Cabe um esclarecimento: até meados do século passado, o Arroio Dilúvio se esticava por trás das casinhas da Rua João Alfredo até desaguar no Guaíba, em área próxima ao Colégio Parobé. A Estação do Riacho ficava na porção de terra entre o arroio e o Guaíba. Ali havia também uma pequena vila, onde moravam os trabalhadores da ferrovia, além do Clube Aimoré, fundado pelos ferroviários.
A maria-fumaça – uma locomotiva da marca alemã Krauss –, movida a vapor, puxava dois ou três vagões e fazia de duas a quatro viagens por dia, conforme a época do ano. Inicialmente, a principal finalidade não era conduzir passageiros, e sim os malcheirosos “cubos” (recipientes com fezes humanas recolhidas pelo Asseio Público) para despejo no Guaíba. Por alguns anos, os dejetos foram descartados na Ponta do Dionísio. Isso até o dono daquela área, José Joaquim Assunção, reclamar que a ferrovia havia sido construída em sua propriedade sem pagamento de indenização. Então, os “cubos” passaram a ser despejados na altura da Ponta do Melo (onde hoje temos o Shopping Estaleiro).
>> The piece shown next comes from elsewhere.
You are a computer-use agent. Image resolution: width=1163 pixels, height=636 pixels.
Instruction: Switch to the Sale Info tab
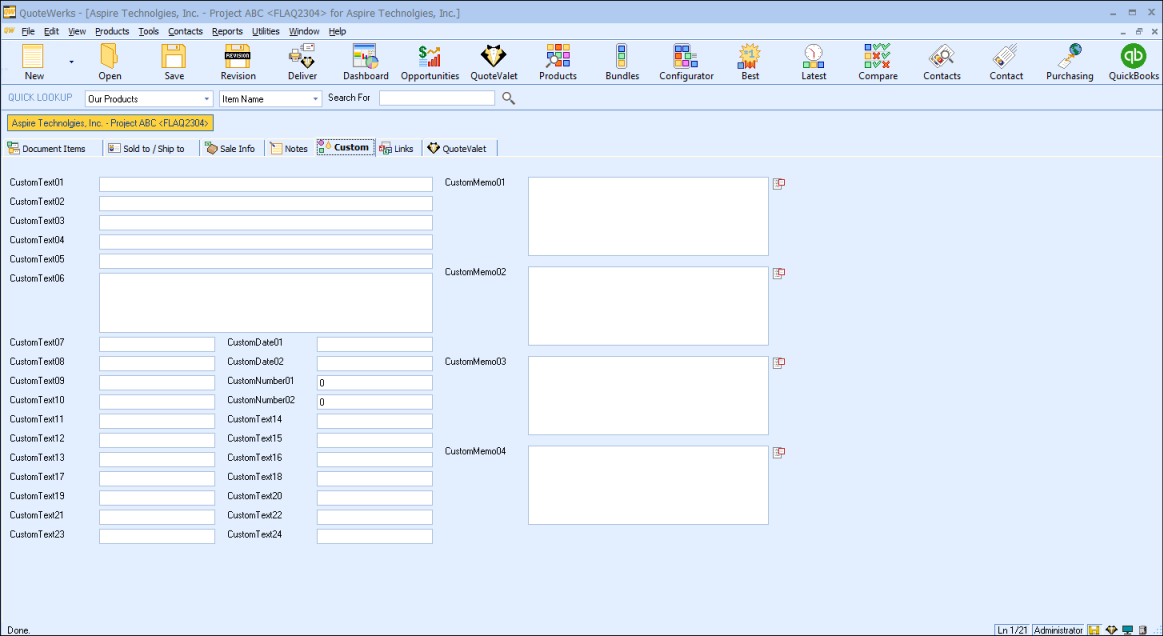click(231, 148)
Em sentido contrário, a maria- fumaça trazia pedras da Zona Sul para as construções no centro da cidade.
Em 1900, a estrada foi ampliada até a Tristeza e, mais tarde, até a Pedra Redonda, em Ipanema, o que ajudou – e muito – a acelerar o desenvolvimento da zona sul da Capital. Para a ampliação da linha, foi cavada uma abertura nas rochas da Vila Conceição, permitindo a passagem do trenzinho da Tristeza, que, em 1906, transportou mais de 80 mil passageiros.
Vinte anos depois, a ferrovia se estendeu até a Vila Nova para carregar pedras para o calçamento das ruas da região. Segundo o historiador Walter Spalding, foi uma promessa de campanha de Otávio Rocha, ao disputar a intendência municipal pelo Partido Republicano Rio-Grandense (PRR), feita ao empresário Vicente Monteggia, que havia lhe assegurado os votos da Vila Nova, caso fosse construído um ramal do trem até o bairro.
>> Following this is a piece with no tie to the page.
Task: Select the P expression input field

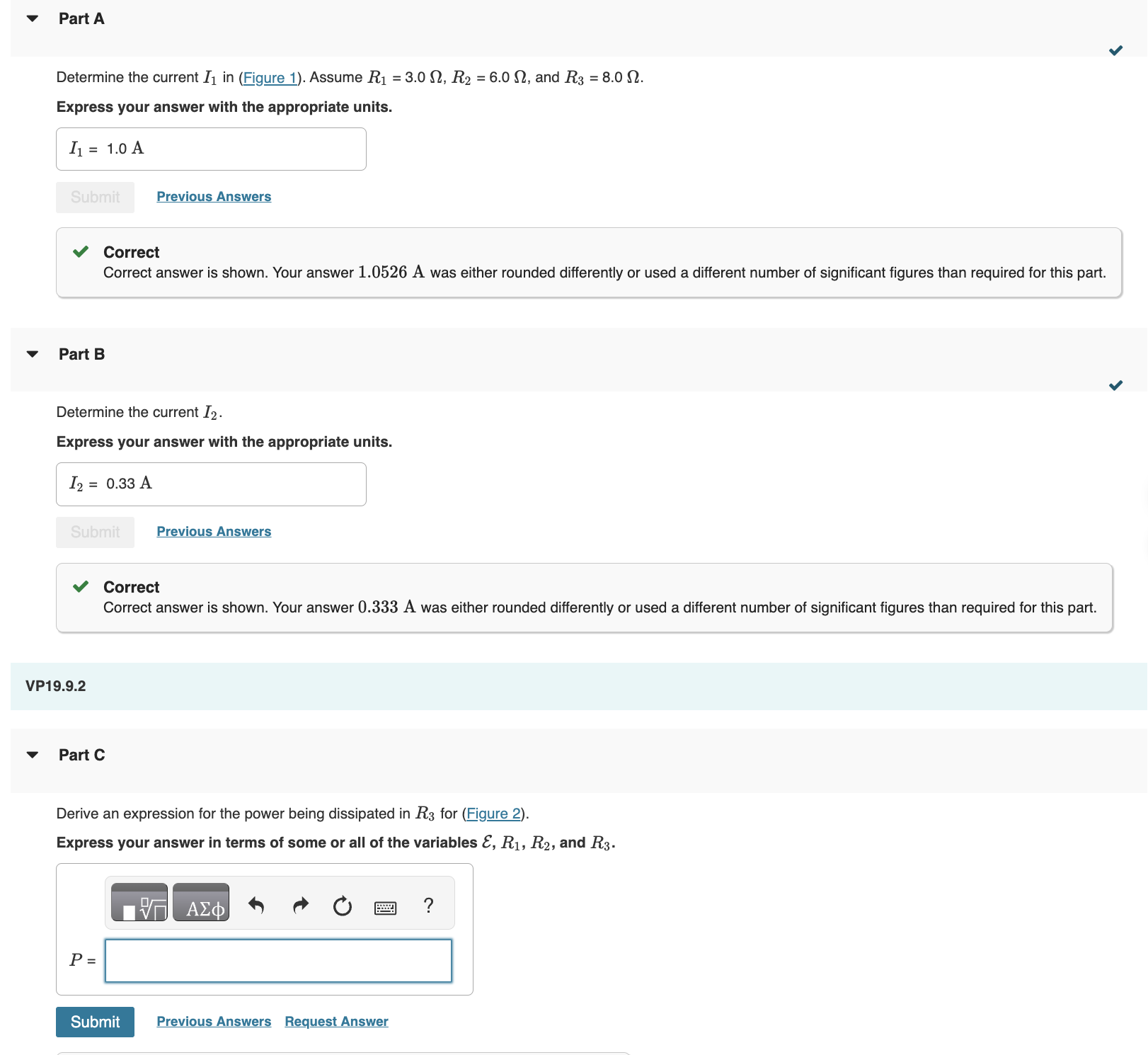Action: pyautogui.click(x=277, y=960)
A Estrada do Riacho também ganhou, em 1927, uma extensão em direção ao centro da cidade, com a inauguração da Estação Ildefonso Pinto, na esquina da Avenida Mauá (antiga Avenida do Porto) com a Borges de Medeiros. Mas essa é uma outra história, que merece ser contada com mais vagar. Por ora, resta dizer que o trenzinho da Tristeza entrou em declínio com a abertura da “faixa de cimento” (estrada para automóveis) até a Zona Sul, nos anos 1930, encerrando o transporte de passageiros em 1936. A carcaça da maria-fumaça, restaurada graças a uma PPP entre a municipalidade e as empresas Giordani e Tramontina, está exposta na praça central de Carlos Barbosa, na serra gaúcha, desde dezembro de 2019.